Russia has been accused of preparing to test a new nuclear-armed missile just hours before Vladimir Putin will meet with Donald Trump to discuss the end of the Kremlin's war with Ukraine.
Satellite images have shown that Russia's Pankavo nuclear test site has had an increase in activity in recent weeks.
Putin and Trump will meet in Alaska later today, just 2,000 miles away from the site on the Novoya Zemlya archipelago.
The site has also seen an increase in equipment and personnel, including ships and aircraft associated with earlier testing of 9M730 Burevestnik.
A security source told The Telegraph that Russia was preparing a test of the Burevestnik missile.
However, Moscow fired back by issuing a chilling warning about the missile having an unlimited range.
The testing has seemingly been carried out in the lead-up to Mr Trump's Anchorage meeting with President Putin.
Russian President Vladimir Putin
|GETTY
"We can see all of the activity at the test site," Jeffrey Lewis, who is analysing the satellite images, said.
"Which is both huge amounts of supplies coming in to support operations and movement at the place where they actually launch the missile."

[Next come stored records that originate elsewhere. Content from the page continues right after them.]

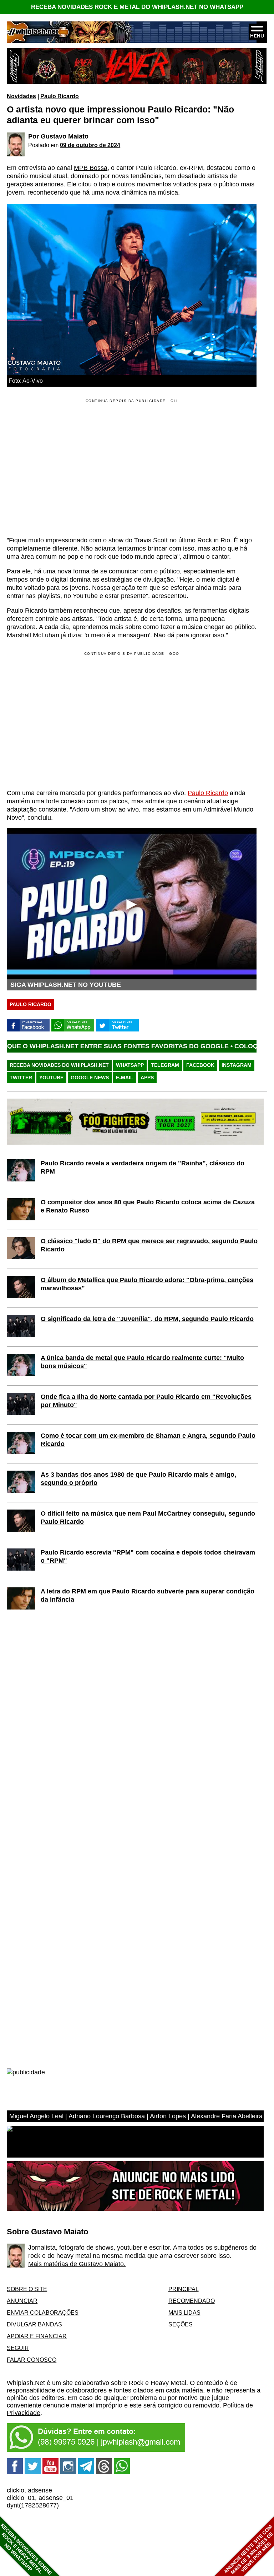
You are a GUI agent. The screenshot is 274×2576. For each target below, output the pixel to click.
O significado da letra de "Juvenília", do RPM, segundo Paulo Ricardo (147, 1318)
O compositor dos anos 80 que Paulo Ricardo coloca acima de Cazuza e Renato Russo (148, 1206)
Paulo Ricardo (59, 96)
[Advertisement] (67, 720)
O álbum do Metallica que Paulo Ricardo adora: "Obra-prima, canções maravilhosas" (147, 1284)
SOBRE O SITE (27, 2289)
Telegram (165, 1065)
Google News (90, 1077)
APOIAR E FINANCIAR (37, 2336)
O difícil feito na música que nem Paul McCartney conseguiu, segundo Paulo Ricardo (148, 1517)
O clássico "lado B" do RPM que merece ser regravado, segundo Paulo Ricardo (149, 1245)
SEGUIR (18, 2348)
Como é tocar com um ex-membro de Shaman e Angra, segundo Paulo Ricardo (148, 1439)
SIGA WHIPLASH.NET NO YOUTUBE (65, 984)
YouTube (51, 1077)
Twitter (21, 1077)
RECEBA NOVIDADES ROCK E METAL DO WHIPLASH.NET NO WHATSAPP (137, 7)
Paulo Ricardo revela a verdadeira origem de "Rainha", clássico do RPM (142, 1167)
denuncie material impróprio (82, 2405)
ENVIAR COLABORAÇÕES (42, 2312)
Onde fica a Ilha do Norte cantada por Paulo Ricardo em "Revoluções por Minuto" (146, 1400)
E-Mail (124, 1077)
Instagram (237, 1065)
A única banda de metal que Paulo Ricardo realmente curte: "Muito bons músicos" (142, 1362)
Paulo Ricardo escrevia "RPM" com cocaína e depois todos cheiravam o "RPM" (148, 1556)
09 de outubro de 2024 (90, 145)
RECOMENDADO (191, 2301)
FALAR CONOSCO (31, 2359)
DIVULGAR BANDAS (34, 2324)
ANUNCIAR (22, 2301)
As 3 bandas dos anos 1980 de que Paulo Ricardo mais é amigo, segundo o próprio (138, 1478)
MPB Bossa (90, 167)
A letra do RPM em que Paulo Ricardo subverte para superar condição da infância (147, 1595)
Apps (147, 1077)
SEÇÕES (180, 2324)
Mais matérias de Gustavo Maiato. (77, 2264)
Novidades (21, 96)
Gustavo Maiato (64, 136)
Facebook (200, 1065)
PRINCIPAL (183, 2289)
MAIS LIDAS (184, 2312)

Mr Lewis, who is part of the California-based Middlebury Institute of International Studies, also said a test could be carried out as soon as this week.
Today's meeting between President Putin and Mr Trump will take place at a US Air Force base on the Last Frontier.
Satellite images show a number of vehicles and personnel at the site
|REUTERS
However, President Putin sat down for a meeting in Magadan in Russia's Far East for a meeting with its local governor just before jetting off for the crunch talks.
The summit, scheduled for 8.30pm, will aim at setting up a peace deal between Russia and Ukraine.
It will also look to ensure a lasting ceasefire between the two neighbouring countries.
Mr Trump told reporters on Thursday in the Oval Office: “I am President, and he’s not going to mess around with me.”
Further satellite images captured of the site
|REUTERS
The US President also admitted that he expected the meeting with President Putin to be followed up by a summit with Ukrainian President Volodymyr Zelensky.
And European leaders have also expressed a desire to have some involvement in negotiations.
“The more important meeting will be the second meeting that we’re having," Mr Trump said.
"We’re going to have a meeting with President Putin, President Zelensky, myself and maybe we’ll bring some of the European leaders, maybe not."
The two leaders pictured in 2018 | GETTY
Ukraine's Odesa MP Oleksiy Goncharenko had earlier said that he feared a deal being made without Ukraine.
That sentiment was shared by Prime Minister Sir Keir Starmer, who met with Mr Zelensky at Downing Street on Thursday.
However, ahead of today's meeting, Mr Trump also held talks with Belarusian leader Aleksandr Lukashenko.
He said: "The purpose of the call was to thank him for the release of 16 prisoners.
"We are also discussing the release of 1,300 additional prisoners. Our conversation was a very good one."